## Instructions for the task
Repeat the stretch of entries below from the line with "Интересно, Путин начнет" through the line with "Традиции армий НАТО (161, 81)". Include both ends and add nothing.

===== Data to process =====

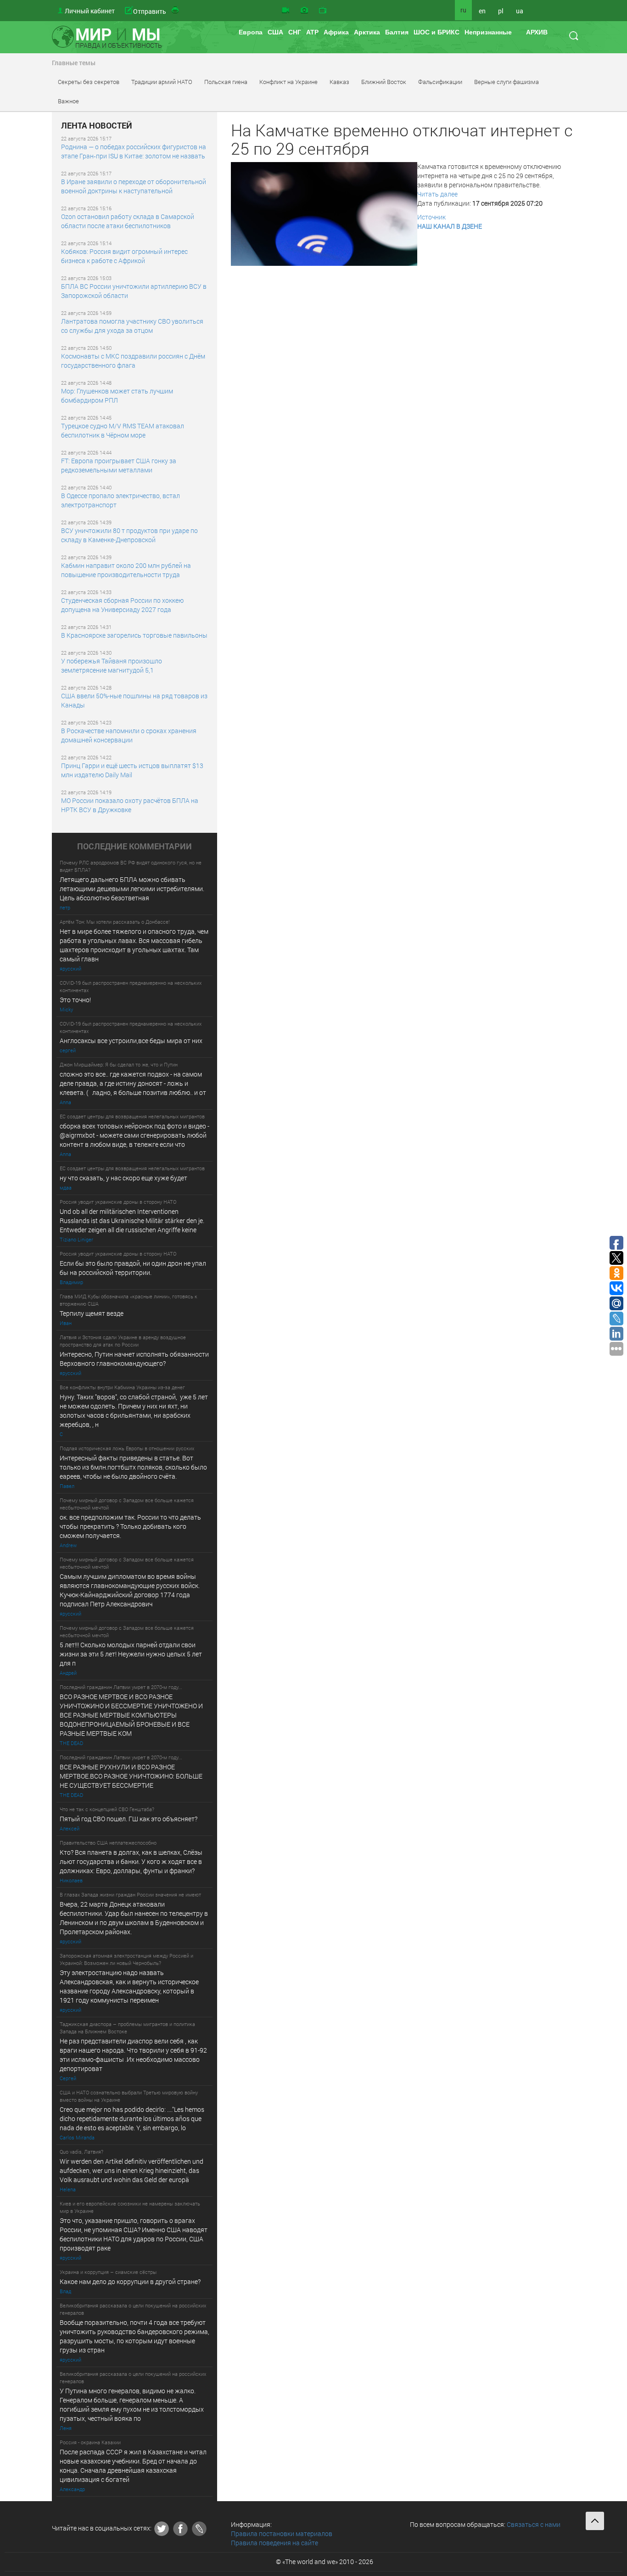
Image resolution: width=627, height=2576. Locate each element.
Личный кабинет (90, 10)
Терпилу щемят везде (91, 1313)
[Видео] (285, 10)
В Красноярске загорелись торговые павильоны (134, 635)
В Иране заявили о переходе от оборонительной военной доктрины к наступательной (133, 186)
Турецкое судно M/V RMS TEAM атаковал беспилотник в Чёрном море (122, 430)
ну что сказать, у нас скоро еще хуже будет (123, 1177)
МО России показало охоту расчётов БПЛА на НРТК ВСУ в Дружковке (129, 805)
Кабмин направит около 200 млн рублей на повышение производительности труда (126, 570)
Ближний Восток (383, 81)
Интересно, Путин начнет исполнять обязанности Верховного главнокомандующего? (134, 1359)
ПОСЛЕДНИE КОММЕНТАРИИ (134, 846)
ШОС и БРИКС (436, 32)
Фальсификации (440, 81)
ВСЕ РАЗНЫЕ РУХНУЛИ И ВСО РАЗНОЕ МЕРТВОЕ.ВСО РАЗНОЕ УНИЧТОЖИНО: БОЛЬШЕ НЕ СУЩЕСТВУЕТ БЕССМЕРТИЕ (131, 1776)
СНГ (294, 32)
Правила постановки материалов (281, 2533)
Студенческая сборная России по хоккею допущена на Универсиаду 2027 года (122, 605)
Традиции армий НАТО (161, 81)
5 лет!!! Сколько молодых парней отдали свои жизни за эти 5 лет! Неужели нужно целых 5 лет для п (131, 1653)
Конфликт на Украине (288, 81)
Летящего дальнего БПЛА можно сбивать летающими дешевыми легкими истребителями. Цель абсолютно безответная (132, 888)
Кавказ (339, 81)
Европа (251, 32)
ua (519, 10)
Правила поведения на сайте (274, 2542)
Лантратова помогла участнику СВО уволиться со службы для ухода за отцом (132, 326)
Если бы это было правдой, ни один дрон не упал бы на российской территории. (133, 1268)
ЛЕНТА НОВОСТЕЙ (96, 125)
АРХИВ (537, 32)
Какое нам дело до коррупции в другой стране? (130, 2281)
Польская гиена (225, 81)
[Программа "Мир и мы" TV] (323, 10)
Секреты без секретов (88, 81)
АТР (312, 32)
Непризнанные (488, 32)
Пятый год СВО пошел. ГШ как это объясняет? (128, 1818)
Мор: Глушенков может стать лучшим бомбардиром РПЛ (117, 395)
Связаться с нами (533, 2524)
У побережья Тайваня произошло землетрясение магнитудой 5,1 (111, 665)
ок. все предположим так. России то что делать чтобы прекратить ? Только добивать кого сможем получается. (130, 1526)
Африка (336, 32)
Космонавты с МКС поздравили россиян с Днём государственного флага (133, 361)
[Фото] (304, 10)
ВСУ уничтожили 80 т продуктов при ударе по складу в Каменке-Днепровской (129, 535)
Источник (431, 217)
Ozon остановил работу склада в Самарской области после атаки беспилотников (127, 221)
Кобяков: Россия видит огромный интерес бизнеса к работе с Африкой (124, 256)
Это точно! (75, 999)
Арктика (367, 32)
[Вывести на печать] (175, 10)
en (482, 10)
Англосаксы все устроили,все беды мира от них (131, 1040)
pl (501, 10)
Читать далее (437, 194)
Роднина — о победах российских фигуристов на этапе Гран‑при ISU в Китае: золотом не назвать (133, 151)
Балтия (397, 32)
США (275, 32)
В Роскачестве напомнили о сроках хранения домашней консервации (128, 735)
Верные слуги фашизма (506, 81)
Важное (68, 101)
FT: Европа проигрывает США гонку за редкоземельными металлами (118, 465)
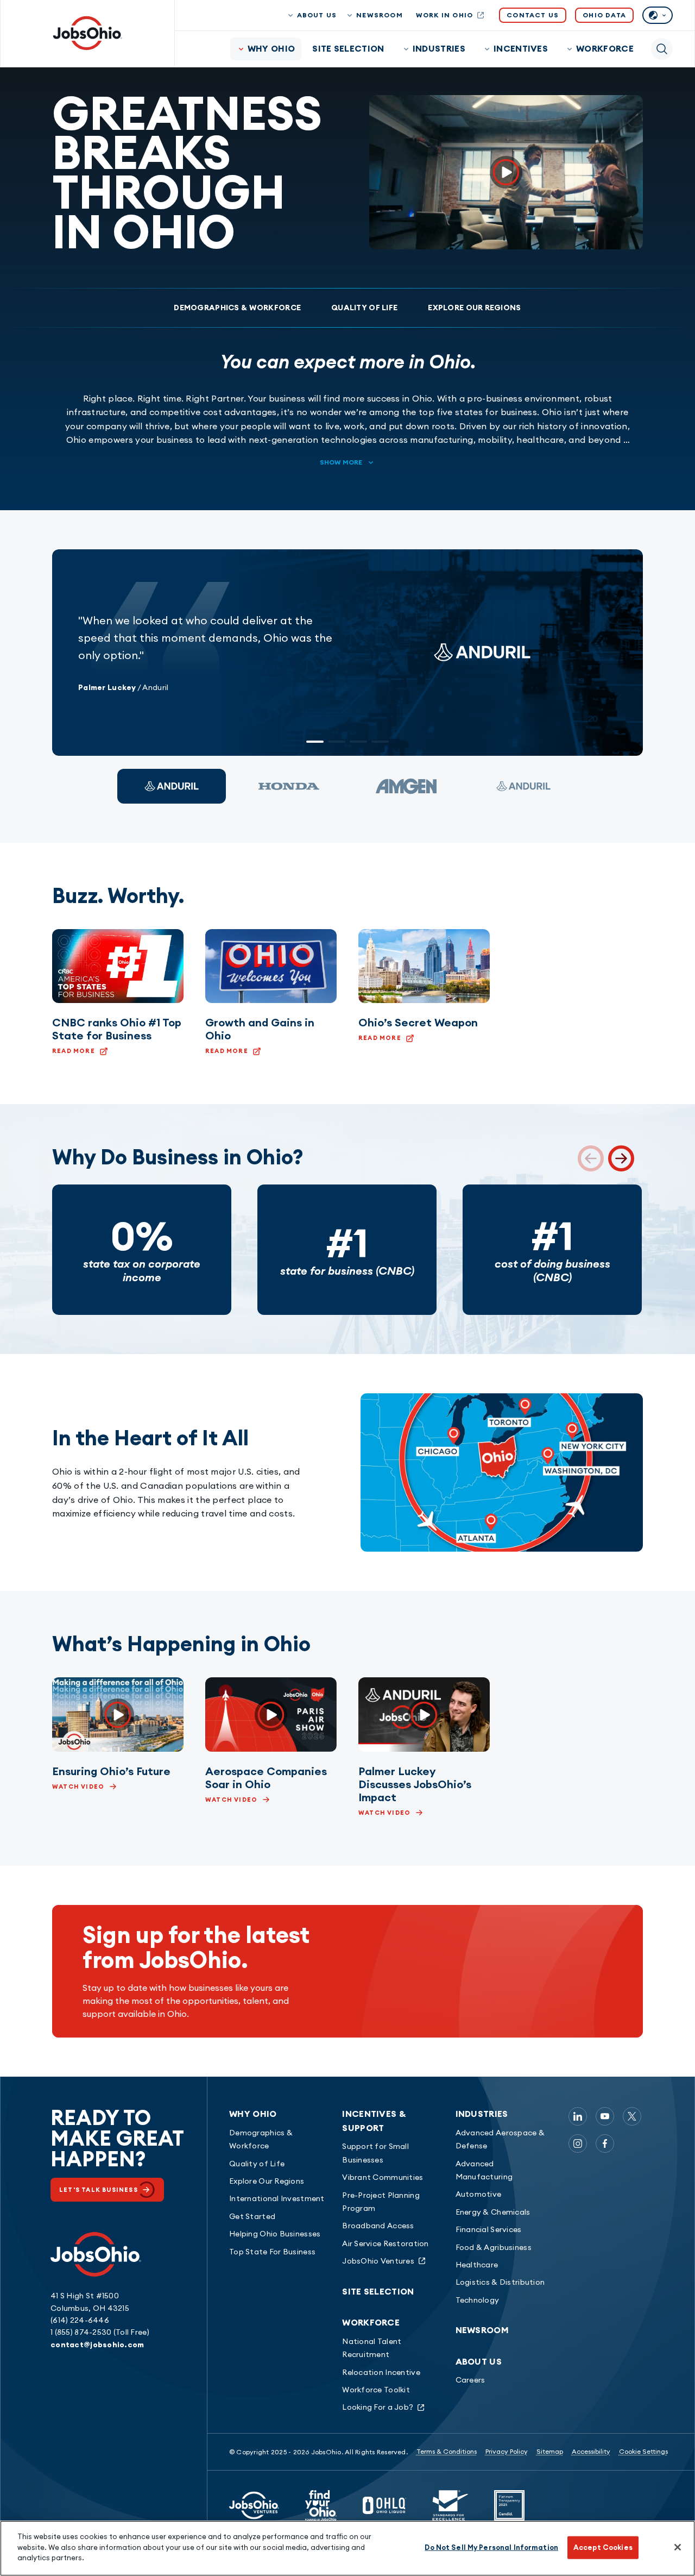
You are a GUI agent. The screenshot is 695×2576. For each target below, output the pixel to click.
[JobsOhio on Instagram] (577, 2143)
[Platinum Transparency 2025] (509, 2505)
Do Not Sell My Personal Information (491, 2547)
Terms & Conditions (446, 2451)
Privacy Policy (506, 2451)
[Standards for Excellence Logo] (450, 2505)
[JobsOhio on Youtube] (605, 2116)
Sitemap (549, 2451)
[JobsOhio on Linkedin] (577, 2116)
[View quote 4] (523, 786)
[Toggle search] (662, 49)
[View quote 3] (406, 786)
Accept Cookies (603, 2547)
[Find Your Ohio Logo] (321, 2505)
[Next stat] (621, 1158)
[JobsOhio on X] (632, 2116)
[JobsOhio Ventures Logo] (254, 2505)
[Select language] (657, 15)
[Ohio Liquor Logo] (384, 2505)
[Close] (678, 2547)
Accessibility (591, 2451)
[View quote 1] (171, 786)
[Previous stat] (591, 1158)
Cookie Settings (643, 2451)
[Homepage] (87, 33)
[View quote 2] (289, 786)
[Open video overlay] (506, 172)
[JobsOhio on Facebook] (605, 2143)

=====

## Finished task
Интересно, Путин начнет исполнять обязанности Верховного главнокомандующего? (134, 1359)
ПОСЛЕДНИE КОММЕНТАРИИ (134, 846)
ШОС и БРИКС (436, 32)
Фальсификации (440, 81)
ВСЕ РАЗНЫЕ РУХНУЛИ И ВСО РАЗНОЕ МЕРТВОЕ.ВСО РАЗНОЕ УНИЧТОЖИНО: БОЛЬШЕ НЕ СУЩЕСТВУЕТ БЕССМЕРТИЕ (131, 1776)
СНГ (294, 32)
Правила постановки материалов (281, 2533)
Студенческая сборная России по хоккею допущена на Универсиаду 2027 года (122, 605)
Традиции армий НАТО (161, 81)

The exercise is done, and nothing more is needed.